How To Turn An Almost-Pass Into A Real Pass

17/05/2026

You know the feeling…

You almost passed someone's guard, but somehow they still manage to recover.

You cleared the legs, controlled the hips, and for a moment the pass feels close.

But then they turn back in, create space, and suddenly their legs are back between you again.

One detail that can help here is climbing your control higher instead of staying focused only on the hips.

We are talking about the moment after you already passed the legs and are trying to stabilize the position.

What many people do here is focus only on pinning the hips.

And of course, hip control is important.

But against good guard players, staying only at the hips often gives them enough freedom to frame, turn, shrimp, and recover their guard.

Instead of staying low, start looking for ways to climb your control higher.

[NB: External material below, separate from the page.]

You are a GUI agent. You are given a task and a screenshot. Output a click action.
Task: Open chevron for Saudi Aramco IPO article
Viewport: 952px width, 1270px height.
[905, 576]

This can mean controlling the shoulder, the tricep, or getting a high collar grip near the neck.

The goal is to stop the guard player from turning back into you while disconnecting the upper body from the hips.

That is often what turns an almost-pass into a real pass.

The idea is simple:

First beat the legs.

Then control the hips.

Then climb to the shoulder or neck before they recover.

Try this against the guard players in your gym with strong guard retention and see how it changes the feeling of the pass.

Sometimes the difference between almost passing and actually securing the position is simply climbing your control from the hips to the upper body at the right moment.